Os indivíduos que partiram para a guerrilha avaliaram (com acerto, vale dizer) que a quartelada causadora da deposição de João Goulart (presidente que ocupava legitimamente o cargo e pretendia, aparentemente, colocar em prática reformas defendidas pela esquerda) não seria algo passageiro, indolor e sem maiores consequências para o futuro do país. Para essas pessoas, as únicas ações políticas aceitáveis naquele momento histórico eram as ações revolucionárias. NOTA: É irônico que uma parcela dos militares chame o golpe executado por eles de revolução: uma revolução feita para que tudo continuasse a ser com sempre foi...

____

ENUNCIADO:
Responda com base no trecho:
1. Que presidente foi deposto pela quartelada?
2. Para os indivíduos que partiram para a guerrilha, quais eram as únicas ações políticas aceitáveis naquele momento histórico?
3. De que uma parcela dos militares chama o golpe executado por eles?
Os dados vêm de uma fonte diferente da do trecho.

CONJUNTO DE DADOS:
____

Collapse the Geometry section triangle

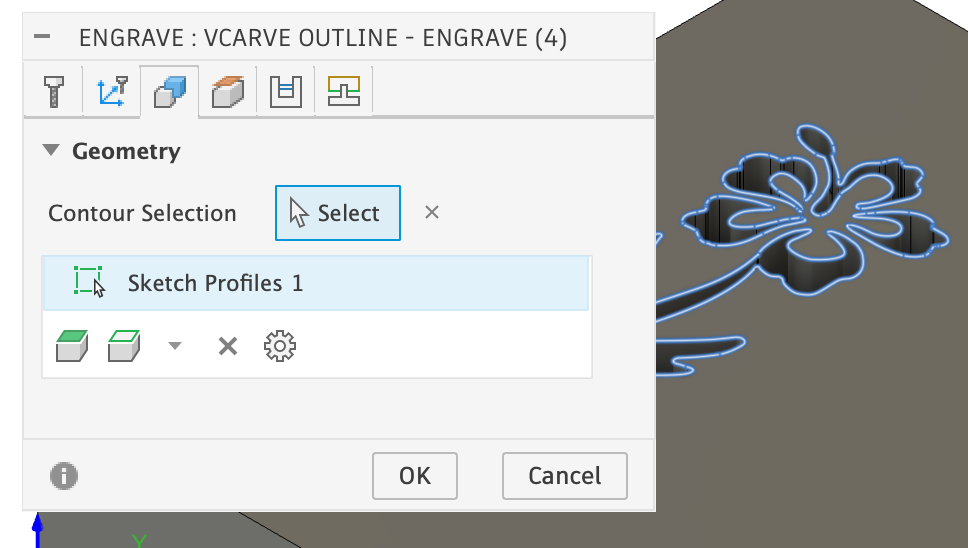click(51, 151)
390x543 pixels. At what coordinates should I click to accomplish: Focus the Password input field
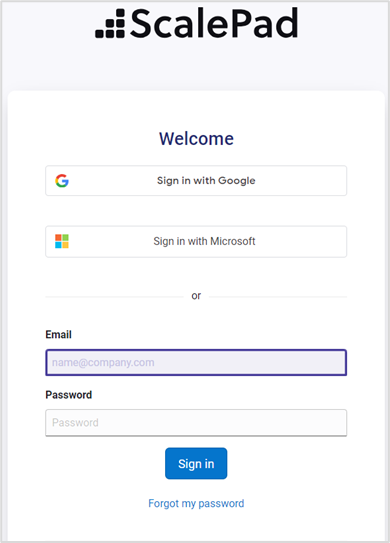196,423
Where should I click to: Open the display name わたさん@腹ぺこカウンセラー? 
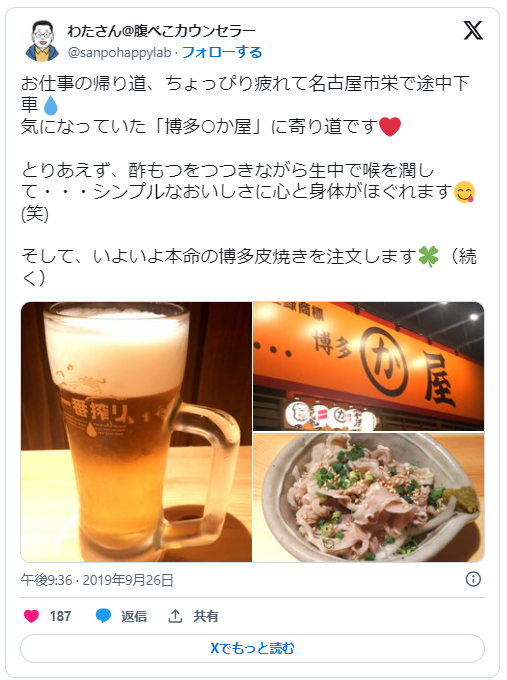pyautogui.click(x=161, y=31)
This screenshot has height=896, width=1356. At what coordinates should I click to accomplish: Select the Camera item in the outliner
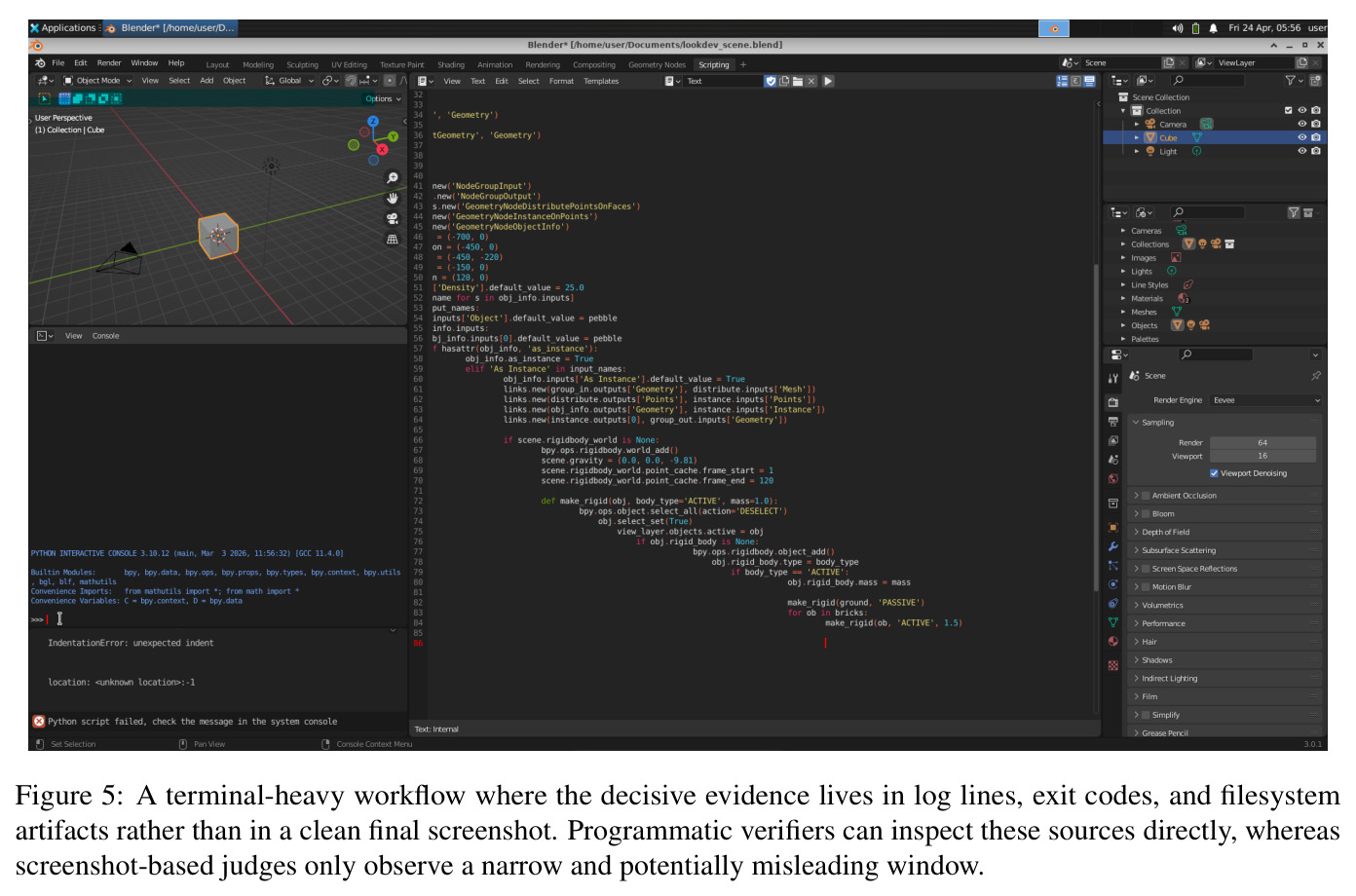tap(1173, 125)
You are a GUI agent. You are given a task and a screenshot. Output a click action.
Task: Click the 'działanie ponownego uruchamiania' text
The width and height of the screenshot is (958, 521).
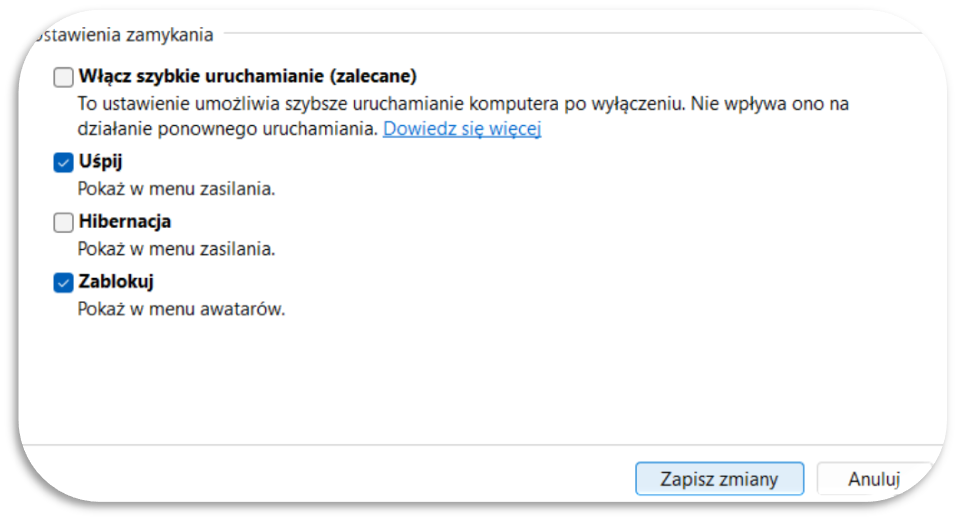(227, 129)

____

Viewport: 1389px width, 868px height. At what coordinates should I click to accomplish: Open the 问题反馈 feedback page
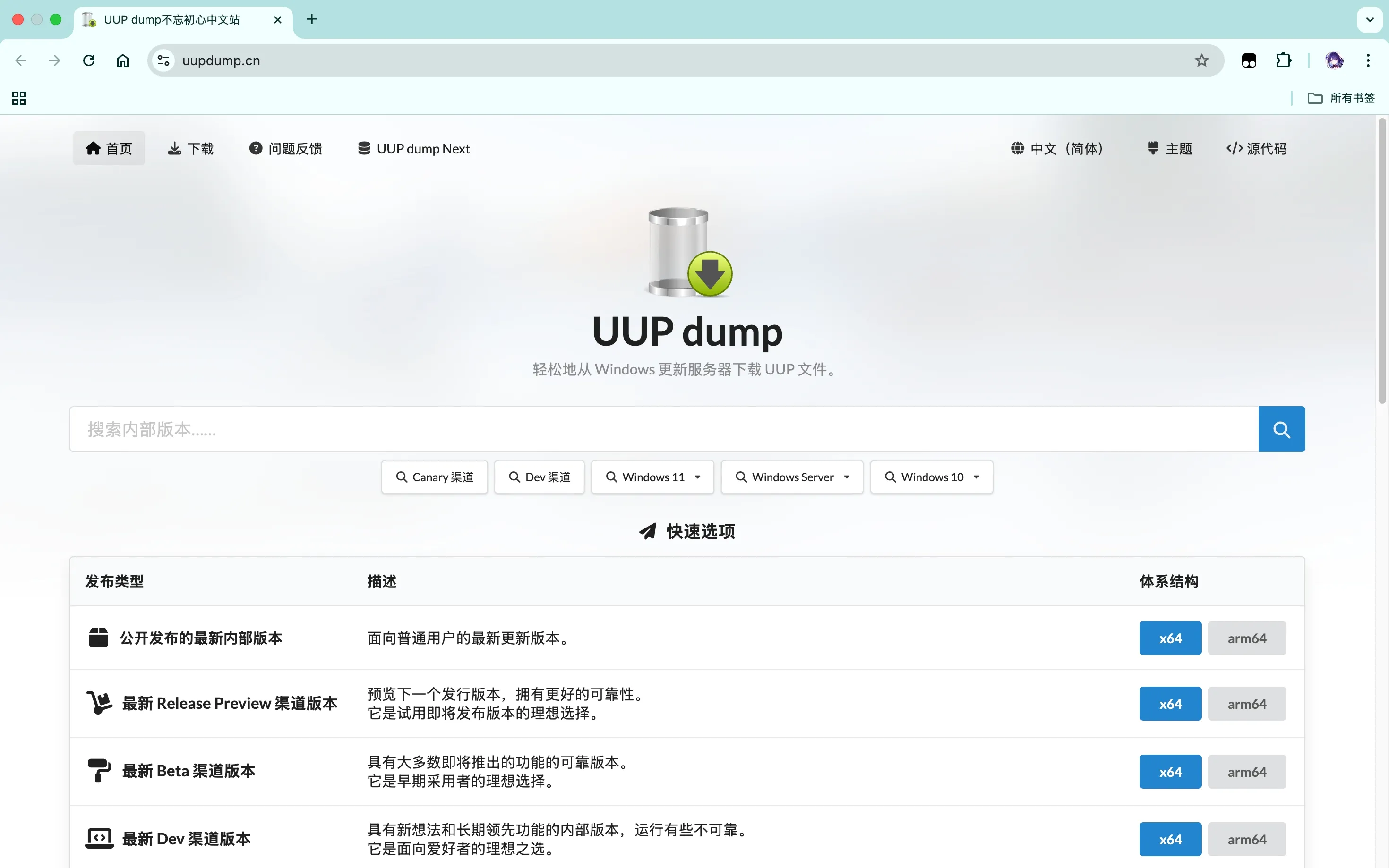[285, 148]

____

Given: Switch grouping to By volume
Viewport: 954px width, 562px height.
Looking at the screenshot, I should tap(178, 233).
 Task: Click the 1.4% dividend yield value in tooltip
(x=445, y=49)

____

EXERCÍCIO RESOLVIDO:
1. O presidente deposto foi João Goulart.
2. As únicas ações políticas aceitáveis eram as ações revolucionárias.
3. Uma parcela dos militares chama o golpe de revolução.